先日掲載しました『第5回 78期数学コンテスト』記事内の問題に対する解答です。コンテスト終了に伴い公表いたします:

<問題3>
nを自然数とし,次の条件を満たす を見つけることを考えます。

(条件)n×2020 は2つの連続した自然数の積で表現される。

この条件を満たす明白なnは,n=2019 やn=2021 ですが,
n=5 のときも,
5×2020=100×101
と書き換えられるので条件を満たしていると言えます。これは興味深いことです。
では,2019未満の自然数nのうち,条件を満たす最大のnを求めてみてください。

[問題3の解答]
2020=2×2×5×101と素因数分解できることに注目します。
これらの素因数のうち,比較的大きな素因数101を利用します。
もし,2020=m×(m+1)と(mは自然数)表記できる場合には,mまたはm+1は素因数101をもたなければなりません。そして2019未満のなるべく大きな自然数で,101の倍数を検討すると,2020-101=1919があります。
1919=101×19,1920=3×5×(2^7)ですので,m=1919とすれば,m×(m+1)には2020の素因数がすべて充分に登場し,等式
1919×1920=1824×2020
を得ます。したがって,答えは1824です。■

[問題3の講評]
誤答で多かったのは126ですが,これは惜しい答えです。意外と大きな数が答えになります。23名の生徒が正解しました。

<問題7>

学習したように,√2 を小数で書き下すと,
√2=1.4121…
となります。循環のない無限小数です。
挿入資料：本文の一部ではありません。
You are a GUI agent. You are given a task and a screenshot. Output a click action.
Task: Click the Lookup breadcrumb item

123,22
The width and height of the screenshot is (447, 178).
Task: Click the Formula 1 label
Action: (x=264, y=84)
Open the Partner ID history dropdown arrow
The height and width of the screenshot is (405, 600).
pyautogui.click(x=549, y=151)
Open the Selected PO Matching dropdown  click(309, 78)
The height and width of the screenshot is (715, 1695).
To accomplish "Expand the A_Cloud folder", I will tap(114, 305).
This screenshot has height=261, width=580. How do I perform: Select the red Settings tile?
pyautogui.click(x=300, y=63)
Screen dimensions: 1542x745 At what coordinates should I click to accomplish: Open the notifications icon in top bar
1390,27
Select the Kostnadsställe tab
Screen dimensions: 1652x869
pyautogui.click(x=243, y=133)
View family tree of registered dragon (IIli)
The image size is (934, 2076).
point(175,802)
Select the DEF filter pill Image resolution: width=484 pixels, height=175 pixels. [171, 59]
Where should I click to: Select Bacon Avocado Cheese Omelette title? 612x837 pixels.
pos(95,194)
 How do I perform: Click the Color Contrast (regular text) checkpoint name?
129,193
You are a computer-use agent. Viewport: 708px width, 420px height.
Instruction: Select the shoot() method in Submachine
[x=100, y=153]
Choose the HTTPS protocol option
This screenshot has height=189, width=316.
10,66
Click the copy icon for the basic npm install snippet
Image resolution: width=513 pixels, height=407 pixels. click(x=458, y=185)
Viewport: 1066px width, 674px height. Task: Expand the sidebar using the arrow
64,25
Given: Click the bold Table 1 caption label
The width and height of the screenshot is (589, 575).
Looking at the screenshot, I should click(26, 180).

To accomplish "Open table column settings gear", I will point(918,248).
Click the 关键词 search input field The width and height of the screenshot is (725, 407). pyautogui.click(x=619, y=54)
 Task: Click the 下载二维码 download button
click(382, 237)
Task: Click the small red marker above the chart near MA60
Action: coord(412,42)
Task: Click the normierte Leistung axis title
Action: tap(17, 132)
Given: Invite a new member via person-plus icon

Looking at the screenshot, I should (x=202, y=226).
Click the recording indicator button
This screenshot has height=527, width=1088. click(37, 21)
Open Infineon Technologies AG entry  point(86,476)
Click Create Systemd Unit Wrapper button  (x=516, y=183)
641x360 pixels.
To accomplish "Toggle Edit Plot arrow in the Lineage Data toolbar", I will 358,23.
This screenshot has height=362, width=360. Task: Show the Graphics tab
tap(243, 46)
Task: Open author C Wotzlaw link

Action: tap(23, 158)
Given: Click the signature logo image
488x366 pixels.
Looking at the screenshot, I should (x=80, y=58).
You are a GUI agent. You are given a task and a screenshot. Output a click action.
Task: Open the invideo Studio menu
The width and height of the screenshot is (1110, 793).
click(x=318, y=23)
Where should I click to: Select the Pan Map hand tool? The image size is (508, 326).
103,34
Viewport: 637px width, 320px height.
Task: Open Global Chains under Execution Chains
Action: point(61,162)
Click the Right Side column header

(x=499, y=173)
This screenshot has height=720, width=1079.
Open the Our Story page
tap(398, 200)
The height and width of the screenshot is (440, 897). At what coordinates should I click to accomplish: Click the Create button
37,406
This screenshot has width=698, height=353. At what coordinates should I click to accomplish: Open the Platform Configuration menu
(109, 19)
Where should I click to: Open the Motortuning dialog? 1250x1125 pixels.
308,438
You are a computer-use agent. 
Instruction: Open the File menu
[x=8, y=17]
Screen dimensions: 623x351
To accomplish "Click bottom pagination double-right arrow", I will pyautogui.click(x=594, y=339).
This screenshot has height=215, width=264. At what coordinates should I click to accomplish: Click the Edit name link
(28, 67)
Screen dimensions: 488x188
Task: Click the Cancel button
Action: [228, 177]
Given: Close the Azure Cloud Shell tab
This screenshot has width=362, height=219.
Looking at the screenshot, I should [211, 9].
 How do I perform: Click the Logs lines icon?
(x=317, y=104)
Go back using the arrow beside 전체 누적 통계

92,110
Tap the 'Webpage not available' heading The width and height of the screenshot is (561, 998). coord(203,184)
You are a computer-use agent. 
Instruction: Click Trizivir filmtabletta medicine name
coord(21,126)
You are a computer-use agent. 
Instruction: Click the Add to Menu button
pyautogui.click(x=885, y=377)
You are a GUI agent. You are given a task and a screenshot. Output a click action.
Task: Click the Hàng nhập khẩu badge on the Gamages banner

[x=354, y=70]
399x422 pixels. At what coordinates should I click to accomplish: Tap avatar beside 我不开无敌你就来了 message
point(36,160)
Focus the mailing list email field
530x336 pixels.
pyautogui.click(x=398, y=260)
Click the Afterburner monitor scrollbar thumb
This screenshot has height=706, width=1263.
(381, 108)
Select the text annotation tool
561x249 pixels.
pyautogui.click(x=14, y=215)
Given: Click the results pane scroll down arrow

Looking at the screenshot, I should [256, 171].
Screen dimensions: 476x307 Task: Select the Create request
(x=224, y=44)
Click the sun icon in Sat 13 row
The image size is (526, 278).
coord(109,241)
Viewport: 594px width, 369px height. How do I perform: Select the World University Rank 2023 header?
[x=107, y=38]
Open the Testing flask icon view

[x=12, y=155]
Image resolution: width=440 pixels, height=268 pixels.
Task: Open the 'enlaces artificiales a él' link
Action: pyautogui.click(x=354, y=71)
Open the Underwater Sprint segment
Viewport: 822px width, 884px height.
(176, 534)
ところで,
√55=7.4161…
ですので,√2と√55では小数第1位と小数第2位が一致していることが見てとれます。 また,
√180=13.4161…
であるので,√2と√180でも小数第1位と小数第2位が一致していることが見てとれます。
さて,そこで, 次の条件を満たす最小の自然数n(ただしn≧3とする)を求めて下さい:

(条件)√nと√2は小数で書き下したときに,小数第1位,小数第2位,小数第3位,小数第4位が一致する。

※なお,この問題は電卓があると解きやすいと思われます。使用する電卓については根号機能は必要なく,掛け算機能のみあれば充分です。

[問題7の解答]
√n≒m+√2(mは自然数)と近似ができるはずですので,両辺を2乗して,
n≒m^2+2+m×2√2
となります。ここで,m^2+2は整数ですから,m×2√2をなるべく整数値に近づけることを考えます。
たとえば,m=6のとき,6×2√2=16.97…で整数値17に近いですが,n=6^2+2+17=55で得られるn=55は,問題文中の例にあるとおり,
√55=7.4161…としかならず,√2とは小数第1位と第2位しか一致しません。
そこで,電卓をさらに叩き,m×2√2がより整数値に近づくところを探していくと,
35×2√2=98.9949…という整数値99に極めて近い数値を得ます。これに対応するn=35^2+2+99=1326が,
1326=36.41428…という√2の小数部分の充分な近似を与えるため,n=1326が答えです。■

[問題7の講評]
この問題には17名が正解しました。プログラミングを組んだ生徒もいれば,驚くべきことに完全に手計算で解いた生徒もいました。また,nに関する「法則性」により解答にたどりついた人もいます。解法は多種多様のようで,上に掲載したのはその一例です。